EXERCISE
Rewrite the records below, changing every "computer-use agent" to "screen-control agent" and leaving everything else unchanged.
— start —
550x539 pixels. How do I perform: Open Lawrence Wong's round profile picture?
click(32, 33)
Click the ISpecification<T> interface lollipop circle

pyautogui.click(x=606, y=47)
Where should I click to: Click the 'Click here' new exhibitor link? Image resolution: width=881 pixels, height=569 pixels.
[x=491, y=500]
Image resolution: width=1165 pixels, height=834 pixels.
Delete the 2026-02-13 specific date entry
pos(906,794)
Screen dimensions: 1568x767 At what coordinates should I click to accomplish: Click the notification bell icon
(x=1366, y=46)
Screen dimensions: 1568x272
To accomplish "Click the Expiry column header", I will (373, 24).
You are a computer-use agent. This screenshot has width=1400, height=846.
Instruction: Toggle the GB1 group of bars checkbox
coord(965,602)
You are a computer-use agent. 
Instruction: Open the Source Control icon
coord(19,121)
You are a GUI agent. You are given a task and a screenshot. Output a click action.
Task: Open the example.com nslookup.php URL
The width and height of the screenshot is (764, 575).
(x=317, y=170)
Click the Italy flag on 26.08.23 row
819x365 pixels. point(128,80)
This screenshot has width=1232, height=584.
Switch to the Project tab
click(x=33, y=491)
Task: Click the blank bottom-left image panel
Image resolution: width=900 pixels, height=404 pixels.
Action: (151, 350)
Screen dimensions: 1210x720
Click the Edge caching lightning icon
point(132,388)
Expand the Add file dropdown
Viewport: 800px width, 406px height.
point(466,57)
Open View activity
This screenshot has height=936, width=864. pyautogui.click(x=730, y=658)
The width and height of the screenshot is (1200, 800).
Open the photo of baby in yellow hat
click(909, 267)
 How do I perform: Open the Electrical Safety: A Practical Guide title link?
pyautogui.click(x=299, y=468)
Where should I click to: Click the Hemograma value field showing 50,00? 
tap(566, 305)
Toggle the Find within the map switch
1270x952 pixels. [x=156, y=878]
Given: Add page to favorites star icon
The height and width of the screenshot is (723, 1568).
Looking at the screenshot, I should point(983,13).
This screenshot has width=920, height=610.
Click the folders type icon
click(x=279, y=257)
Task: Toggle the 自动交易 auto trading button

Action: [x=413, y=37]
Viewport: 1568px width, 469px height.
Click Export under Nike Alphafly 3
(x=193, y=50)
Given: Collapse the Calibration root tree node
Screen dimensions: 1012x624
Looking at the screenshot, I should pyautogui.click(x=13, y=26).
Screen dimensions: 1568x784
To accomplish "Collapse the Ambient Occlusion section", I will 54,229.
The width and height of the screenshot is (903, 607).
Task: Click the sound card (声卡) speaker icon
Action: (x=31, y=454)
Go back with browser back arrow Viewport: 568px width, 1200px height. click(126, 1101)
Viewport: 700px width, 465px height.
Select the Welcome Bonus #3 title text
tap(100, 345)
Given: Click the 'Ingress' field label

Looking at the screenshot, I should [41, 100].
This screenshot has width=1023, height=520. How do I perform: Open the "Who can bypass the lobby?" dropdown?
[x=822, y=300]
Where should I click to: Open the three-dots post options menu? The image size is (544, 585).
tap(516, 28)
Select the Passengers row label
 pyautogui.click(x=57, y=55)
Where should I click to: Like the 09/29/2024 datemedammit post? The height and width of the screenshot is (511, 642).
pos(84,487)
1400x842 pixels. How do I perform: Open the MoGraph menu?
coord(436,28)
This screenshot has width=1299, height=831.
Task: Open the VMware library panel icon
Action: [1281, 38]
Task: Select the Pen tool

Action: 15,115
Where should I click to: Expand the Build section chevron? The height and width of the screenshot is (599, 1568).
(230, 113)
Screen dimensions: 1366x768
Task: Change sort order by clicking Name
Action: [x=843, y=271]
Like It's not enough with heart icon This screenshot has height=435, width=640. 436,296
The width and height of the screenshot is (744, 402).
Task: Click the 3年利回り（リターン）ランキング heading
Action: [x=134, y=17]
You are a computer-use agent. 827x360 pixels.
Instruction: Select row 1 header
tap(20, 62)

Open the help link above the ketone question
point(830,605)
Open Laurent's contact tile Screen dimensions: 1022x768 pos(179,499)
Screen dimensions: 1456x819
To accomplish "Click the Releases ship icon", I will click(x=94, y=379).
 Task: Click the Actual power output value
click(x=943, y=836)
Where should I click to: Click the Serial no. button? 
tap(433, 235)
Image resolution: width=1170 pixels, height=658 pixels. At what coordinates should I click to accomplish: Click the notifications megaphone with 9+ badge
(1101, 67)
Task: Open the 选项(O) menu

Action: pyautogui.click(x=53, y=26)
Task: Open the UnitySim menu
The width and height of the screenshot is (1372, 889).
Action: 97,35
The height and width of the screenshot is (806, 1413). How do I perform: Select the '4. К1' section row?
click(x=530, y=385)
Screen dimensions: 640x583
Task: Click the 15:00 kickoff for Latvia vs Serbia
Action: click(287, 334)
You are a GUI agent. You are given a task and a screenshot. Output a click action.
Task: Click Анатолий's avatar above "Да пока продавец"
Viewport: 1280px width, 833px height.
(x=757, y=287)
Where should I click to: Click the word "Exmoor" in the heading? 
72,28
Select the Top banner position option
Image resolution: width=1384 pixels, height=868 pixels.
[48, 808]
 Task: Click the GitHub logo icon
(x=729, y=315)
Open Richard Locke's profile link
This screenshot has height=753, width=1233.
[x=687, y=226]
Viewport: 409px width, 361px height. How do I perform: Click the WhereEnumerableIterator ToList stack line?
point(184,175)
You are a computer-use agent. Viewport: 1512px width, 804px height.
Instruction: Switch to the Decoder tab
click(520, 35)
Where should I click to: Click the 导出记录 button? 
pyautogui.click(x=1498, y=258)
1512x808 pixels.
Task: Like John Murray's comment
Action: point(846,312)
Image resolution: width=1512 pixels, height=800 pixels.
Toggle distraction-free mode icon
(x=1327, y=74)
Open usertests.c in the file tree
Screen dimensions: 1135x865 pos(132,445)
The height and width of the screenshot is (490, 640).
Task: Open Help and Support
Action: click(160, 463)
— end —
REPLY TO THE TASK
550x539 pixels. How do I perform: Open Lawrence Wong's round profile picture?
click(32, 33)
Click the ISpecification<T> interface lollipop circle

pyautogui.click(x=606, y=47)
Where should I click to: Click the 'Click here' new exhibitor link? Image resolution: width=881 pixels, height=569 pixels.
[x=491, y=500]
Image resolution: width=1165 pixels, height=834 pixels.
Delete the 2026-02-13 specific date entry
pos(906,794)
Screen dimensions: 1568x767 At what coordinates should I click to accomplish: Click the notification bell icon
(x=1366, y=46)
Screen dimensions: 1568x272
To accomplish "Click the Expiry column header", I will (373, 24).
You are a screen-control agent. This screenshot has width=1400, height=846.
Instruction: Toggle the GB1 group of bars checkbox
coord(965,602)
You are a screen-control agent. 
Instruction: Open the Source Control icon
coord(19,121)
You are a GUI agent. You are given a task and a screenshot. Output a click action.
Task: Open the example.com nslookup.php URL
The width and height of the screenshot is (764, 575).
(x=317, y=170)
Click the Italy flag on 26.08.23 row
819x365 pixels. point(128,80)
This screenshot has width=1232, height=584.
Switch to the Project tab
click(x=33, y=491)
Task: Click the blank bottom-left image panel
Image resolution: width=900 pixels, height=404 pixels.
Action: (151, 350)
Screen dimensions: 1210x720
Click the Edge caching lightning icon
point(132,388)
Expand the Add file dropdown
Viewport: 800px width, 406px height.
point(466,57)
Open View activity
This screenshot has height=936, width=864. pyautogui.click(x=730, y=658)
The width and height of the screenshot is (1200, 800).
Open the photo of baby in yellow hat
click(909, 267)
 How do I perform: Open the Electrical Safety: A Practical Guide title link?
pyautogui.click(x=299, y=468)
Where should I click to: Click the Hemograma value field showing 50,00? 
tap(566, 305)
Toggle the Find within the map switch
1270x952 pixels. [x=156, y=878]
Given: Add page to favorites star icon
The height and width of the screenshot is (723, 1568).
Looking at the screenshot, I should point(983,13).
This screenshot has width=920, height=610.
Click the folders type icon
click(x=279, y=257)
Task: Toggle the 自动交易 auto trading button

Action: [x=413, y=37]
Viewport: 1568px width, 469px height.
Click Export under Nike Alphafly 3
(x=193, y=50)
Given: Collapse the Calibration root tree node
Screen dimensions: 1012x624
Looking at the screenshot, I should pyautogui.click(x=13, y=26).
Screen dimensions: 1568x784
To accomplish "Collapse the Ambient Occlusion section", I will 54,229.
The width and height of the screenshot is (903, 607).
Task: Click the sound card (声卡) speaker icon
Action: (x=31, y=454)
Go back with browser back arrow Viewport: 568px width, 1200px height. click(126, 1101)
Viewport: 700px width, 465px height.
Select the Welcome Bonus #3 title text
tap(100, 345)
Given: Click the 'Ingress' field label

Looking at the screenshot, I should [41, 100].
This screenshot has width=1023, height=520. How do I perform: Open the "Who can bypass the lobby?" dropdown?
[x=822, y=300]
Where should I click to: Open the three-dots post options menu? The image size is (544, 585).
tap(516, 28)
Select the Passengers row label
 pyautogui.click(x=57, y=55)
Where should I click to: Like the 09/29/2024 datemedammit post? The height and width of the screenshot is (511, 642).
pos(84,487)
1400x842 pixels. How do I perform: Open the MoGraph menu?
coord(436,28)
This screenshot has width=1299, height=831.
Task: Open the VMware library panel icon
Action: [1281, 38]
Task: Select the Pen tool

Action: 15,115
Where should I click to: Expand the Build section chevron? The height and width of the screenshot is (599, 1568).
(230, 113)
Screen dimensions: 1366x768
Task: Change sort order by clicking Name
Action: [x=843, y=271]
Like It's not enough with heart icon This screenshot has height=435, width=640. 436,296
The width and height of the screenshot is (744, 402).
Task: Click the 3年利回り（リターン）ランキング heading
Action: [x=134, y=17]
You are a screen-control agent. 827x360 pixels.
Instruction: Select row 1 header
tap(20, 62)

Open the help link above the ketone question
point(830,605)
Open Laurent's contact tile Screen dimensions: 1022x768 pos(179,499)
Screen dimensions: 1456x819
To accomplish "Click the Releases ship icon", I will click(x=94, y=379).
 Task: Click the Actual power output value
click(x=943, y=836)
Where should I click to: Click the Serial no. button? 
tap(433, 235)
Image resolution: width=1170 pixels, height=658 pixels. At what coordinates should I click to accomplish: Click the notifications megaphone with 9+ badge
(1101, 67)
Task: Open the 选项(O) menu

Action: pyautogui.click(x=53, y=26)
Task: Open the UnitySim menu
The width and height of the screenshot is (1372, 889).
Action: 97,35
The height and width of the screenshot is (806, 1413). How do I perform: Select the '4. К1' section row?
click(x=530, y=385)
Screen dimensions: 640x583
Task: Click the 15:00 kickoff for Latvia vs Serbia
Action: click(287, 334)
You are a GUI agent. You are given a task and a screenshot. Output a click action.
Task: Click Анатолий's avatar above "Да пока продавец"
Viewport: 1280px width, 833px height.
(x=757, y=287)
Where should I click to: Click the word "Exmoor" in the heading? 
72,28
Select the Top banner position option
Image resolution: width=1384 pixels, height=868 pixels.
[48, 808]
 Task: Click the GitHub logo icon
(x=729, y=315)
Open Richard Locke's profile link
This screenshot has height=753, width=1233.
[x=687, y=226]
Viewport: 409px width, 361px height. How do I perform: Click the WhereEnumerableIterator ToList stack line?
point(184,175)
You are a screen-control agent. Viewport: 1512px width, 804px height.
Instruction: Switch to the Decoder tab
click(520, 35)
Where should I click to: Click the 导出记录 button? 
pyautogui.click(x=1498, y=258)
1512x808 pixels.
Task: Like John Murray's comment
Action: point(846,312)
Image resolution: width=1512 pixels, height=800 pixels.
Toggle distraction-free mode icon
(x=1327, y=74)
Open usertests.c in the file tree
Screen dimensions: 1135x865 pos(132,445)
The height and width of the screenshot is (490, 640).
Task: Open Help and Support
Action: click(160, 463)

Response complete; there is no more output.